There’s nothing pathological about my attraction to these characters.  (And I’m sure it’s shared by other viewers.)  It’s just that these are creatively conceived characters on a show that seems to bungle its efforts to create anything resembling or interesting likable good guys.  The remaining protagonists of “Fear the Walking Dead” are written to be utterly bland, even when they are very well portrayed by their actors.  Travis (Cliff Curtis) is a one-note altruist.  Madison (Kim Dickens) shows promise, but isn’t yet that interesting to watch.  Alycia (Alycia Debnam-Carey) is a boring nice-girl.  Ofelia (Mercedes Mason) is so forgettable that I can’t really remember how to describe her as I write this.
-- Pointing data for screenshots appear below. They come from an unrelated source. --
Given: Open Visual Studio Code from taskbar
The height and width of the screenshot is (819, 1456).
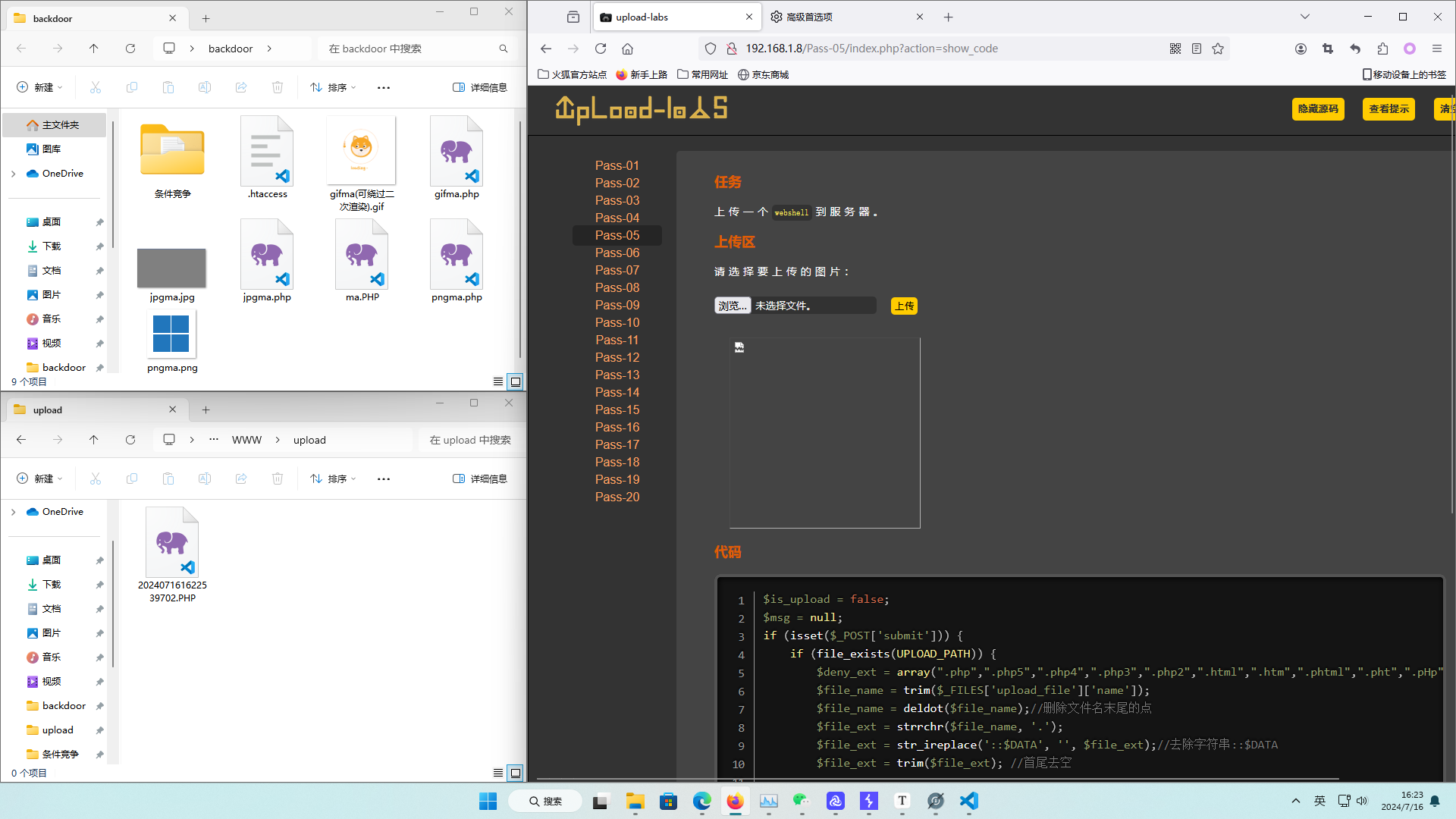Looking at the screenshot, I should (x=968, y=801).
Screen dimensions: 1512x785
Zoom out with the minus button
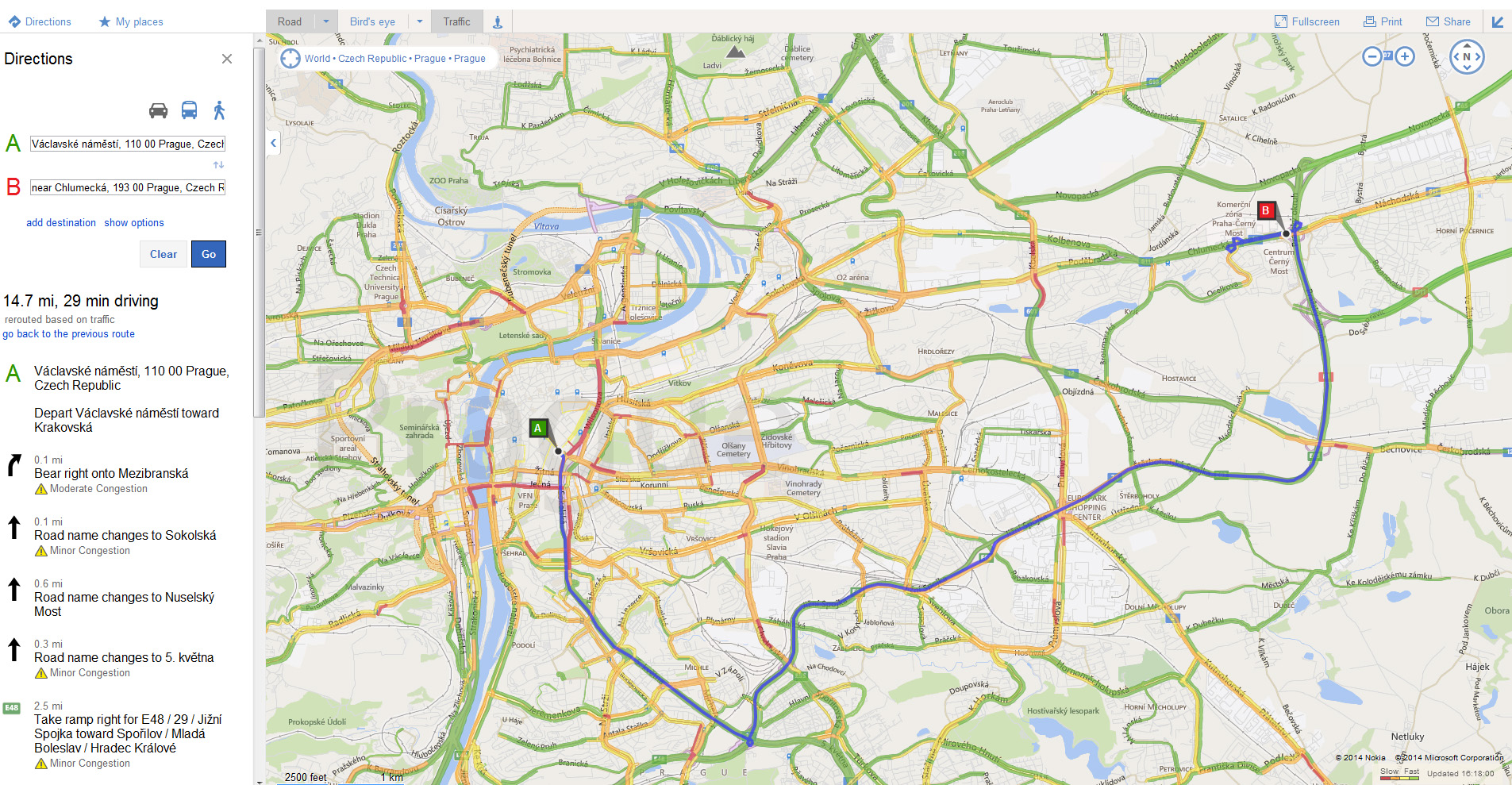1372,56
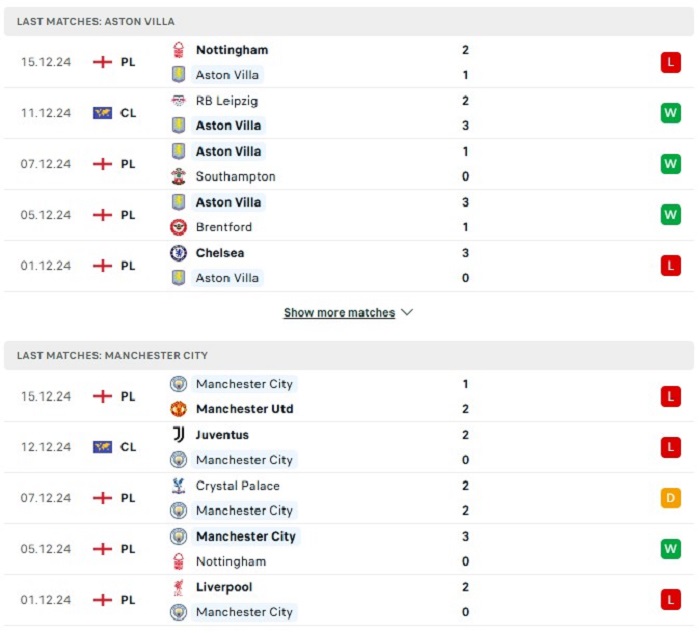This screenshot has height=633, width=700.
Task: Click the RB Leipzig team logo
Action: coord(179,100)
The worst offender, by far, though, is the character of Chris.  I can’t imagine how dreadful a job it must be for actor Lorenzo James Henrie to play him.  He’s an utterly punchable brat — an entitled, immature, self-absorbed teenager that makes you root for any zombies that pursuing him.  I can’t imagine the show’s writers created him to be sympathetic … surely they must be setting him up as zombie fodder.

All told, though, the Season 2 opener last Sunday was good stuff.  I’d rate it an 8 out of 10.  Fans who were frustrated with Season 1’s slow pace (I wasn’t) will be pleased to discover that the show opens with an action sequence and a pretty skilled depiction of the destruction of Los Angeles.  No, the show doesn’t have the same special effects budget as a major feature film.  But this was still impressive — we get to see some of the destruction and mayhem that’s only been alluded to or briefly, limitedly portrayed via flashback throughout six years of “The Walking Dead.”  (Remember the faraway shots of the bombing of Atlanta?)

The suspense is also quite good.  I can’t really say much more for fear of spoilers.  But I thought it was well written and intelligent, and I think it will please even seasoned fans of the zombie horror sub-genre.

This was pretty decent stuff.  I think Season 2 should be a fun ride.